Quand Albarn travaille en Inde, les musiciens avec lesquels il collabore ne sont pas là pour pimenter un arrangement prédéterminé. Ils façonnent ce que devient l’arrangement. La géographie de l’enregistrement est la condition créatrice, et non la toile de fond. La flûte bansuri sur certaines pistes effectue un travail structurel autour duquel les autres instruments sont calibrés.
Ce que signifient réellement vingt-cinq ans et neuf albums
The Mountain suit Cracker Island en 2023 et Song Machine, Saison 1 : Strange Timez en 2020. Gorillaz ne s'est jamais installé dans un style répétitif. Chaque disque a repensé le projet à partir d'une prémisse différente. Ce que The Mountain partage avec Demon Days, qui reste le sommet le plus cité de leur discographie, n'est pas une similitude sonore mais une qualité de nécessité. Demon Days a été créé en réponse à quelque chose de spécifique qui se passe dans le monde. La Montagne a été créée en réponse à quelque chose de spécifique qui arrivait aux personnes qui l'ont créée.
En janvier 2025, pour marquer son anniversaire d'argent, Gorillaz a publié une vidéo intitulée NOSTALGIAZ et a lancé un programme de collection capsule et de réédition.

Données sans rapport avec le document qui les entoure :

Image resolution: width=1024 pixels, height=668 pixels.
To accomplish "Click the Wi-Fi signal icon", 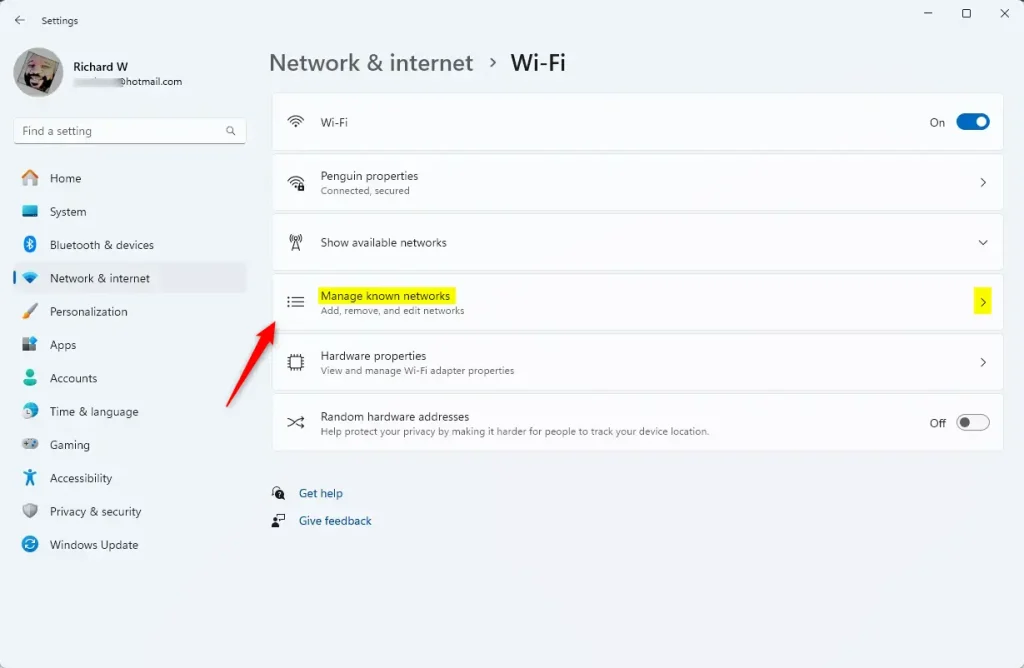I will coord(296,121).
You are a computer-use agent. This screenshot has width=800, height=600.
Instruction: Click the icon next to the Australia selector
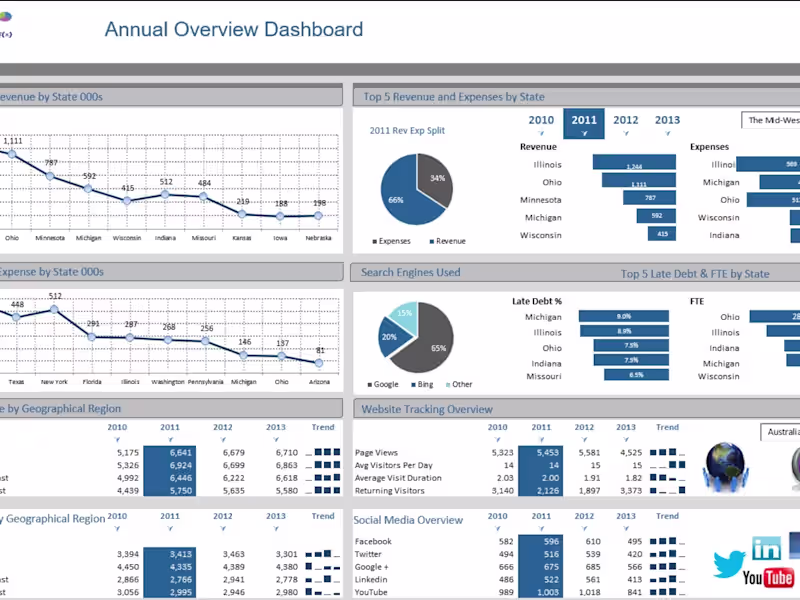coord(795,465)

Ce n’étaient pas les mouvements d’un groupe en roue libre. Il s'agissait des gestes d'un projet toujours en relation active avec sa propre histoire.
Le concept de groupe virtuel, les personnages animés, l'identité visuelle de Hewlett qui définit Gorillaz depuis le début : tout cela a toujours été des outils pour créer une distance avec le bruit habituel des célébrités de l'industrie musicale. Cette distance était le point important. The Mountain l'utilise pour aborder un matériel qui aurait été considérablement plus difficile à réaliser dans un contexte autobiographique plus conventionnel. L'architecture Gorillaz donne à Albarn un accès différent à sa propre expérience. La musique porte la réalité émotionnelle sans obliger l'artiste à la porter visiblement.
L'album est entré dans les charts britanniques au numéro un. Il faut l'entendre pour ce qu'il est.